The Chilean banking system is subject to strict regulations aimed at ensuring the stability and security of financial institutions. One key aspect of these regulations is the requirement for banks to maintain a certain level of capital, which includes preferential shares.

Preferential Shares (Tier 1 Capital)


  • According to Article 66 of Chile’s General Banking Act, preferential shares must account for at least 6% of a bank’s risk-weighted assets, net of required provisions.
  • Preferential shares are also known as Tier 1 capital and can be converted into ordinary shares under specific conditions.

Tier 2 Capital


  • Banks are also required to maintain Tier 2 capital, which includes subordinated loans and voluntary provisions made by the bank.
  • This type of capital can account for up to 50% of the issuing bank’s basic capital, less 20% for each year that elapses from six years before maturity.

Systemically Important Financial Institutions (SIFIs)


  • The Comisión para el Mercado Financiero (CMF), Chile’s central bank, has the authority to declare one or more banks as systemically important financial institutions (SIFIs).
  • SIFIs are subject to additional capital requirements and other regulatory measures aimed at reducing their risk profile.
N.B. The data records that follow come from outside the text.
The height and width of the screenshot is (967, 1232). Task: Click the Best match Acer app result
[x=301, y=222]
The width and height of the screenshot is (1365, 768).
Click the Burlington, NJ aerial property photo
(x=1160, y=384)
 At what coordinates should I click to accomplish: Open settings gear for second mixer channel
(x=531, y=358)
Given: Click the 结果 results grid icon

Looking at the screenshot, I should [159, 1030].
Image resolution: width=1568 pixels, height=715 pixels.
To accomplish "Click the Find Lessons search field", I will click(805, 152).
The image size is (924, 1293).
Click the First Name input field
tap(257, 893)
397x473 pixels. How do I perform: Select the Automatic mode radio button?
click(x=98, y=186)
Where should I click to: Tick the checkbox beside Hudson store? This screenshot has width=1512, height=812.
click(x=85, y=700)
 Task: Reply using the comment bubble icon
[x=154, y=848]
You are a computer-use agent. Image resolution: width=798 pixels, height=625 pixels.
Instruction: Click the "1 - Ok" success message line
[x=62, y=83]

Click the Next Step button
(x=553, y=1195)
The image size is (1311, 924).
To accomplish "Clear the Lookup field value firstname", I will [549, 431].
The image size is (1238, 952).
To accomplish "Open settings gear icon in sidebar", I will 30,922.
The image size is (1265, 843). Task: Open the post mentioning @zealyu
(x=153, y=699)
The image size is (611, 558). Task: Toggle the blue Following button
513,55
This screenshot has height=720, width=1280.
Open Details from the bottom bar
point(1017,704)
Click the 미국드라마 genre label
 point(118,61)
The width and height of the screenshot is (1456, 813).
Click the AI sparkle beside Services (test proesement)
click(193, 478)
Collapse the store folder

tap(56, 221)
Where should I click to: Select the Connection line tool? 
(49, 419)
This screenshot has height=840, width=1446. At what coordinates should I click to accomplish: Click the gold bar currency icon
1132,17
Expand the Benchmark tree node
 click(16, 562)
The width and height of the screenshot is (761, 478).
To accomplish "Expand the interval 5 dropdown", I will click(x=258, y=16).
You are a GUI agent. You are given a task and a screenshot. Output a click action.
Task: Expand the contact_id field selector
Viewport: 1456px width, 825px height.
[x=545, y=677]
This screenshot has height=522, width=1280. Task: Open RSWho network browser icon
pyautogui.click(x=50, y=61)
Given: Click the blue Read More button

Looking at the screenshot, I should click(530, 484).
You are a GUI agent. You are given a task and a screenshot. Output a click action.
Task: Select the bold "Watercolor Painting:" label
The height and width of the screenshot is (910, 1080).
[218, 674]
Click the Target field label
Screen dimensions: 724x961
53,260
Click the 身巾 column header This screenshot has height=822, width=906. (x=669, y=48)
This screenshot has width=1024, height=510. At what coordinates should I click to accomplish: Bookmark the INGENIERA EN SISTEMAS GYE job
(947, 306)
Acquisition of Shareholdings and Control


  • The acquisition of shareholdings and control of banks in Chile is subject to specific regulations.
  • According to Article 28 of the General Banking Act, acquirers must comply with certain ownership and behavioral requirements to obtain authorization from the CMF.

Foreign Investment


  • Foreign investors wishing to acquire a significant shareholding in a bank must also comply with Article 32 of the General Banking Act, which sets out the requirements for foreign institutions or entities planning to set up a bank in Chile or a subsidiary of a foreign bank.

Liquidation and Resolution


  • Chile’s banking regulation provides for a specific insolvency regime that applies to banks in financial distress.
  • Banks are subject to reorganization and bankruptcy liquidation procedures set out in the Insolvency Law (Law 20,720).

Powers of the Regulator


  • The CMF has a range of powers aimed at ensuring the stability and security of the financial system, including:
    • Revoking banking licenses
    • Declaring banks in compulsory liquidation
    • Appointing liquidators or provisional managers
    • Transferring part of a bank’s operations to another bank under a simplified regime

Conclusion

Chile’s banking regulation provides a robust framework for ensuring the stability and security of the financial system. The requirement for banks to maintain a certain level of capital, including preferential shares, is a key aspect of this regulation, along with the powers of the regulator to intervene in cases of insolvency.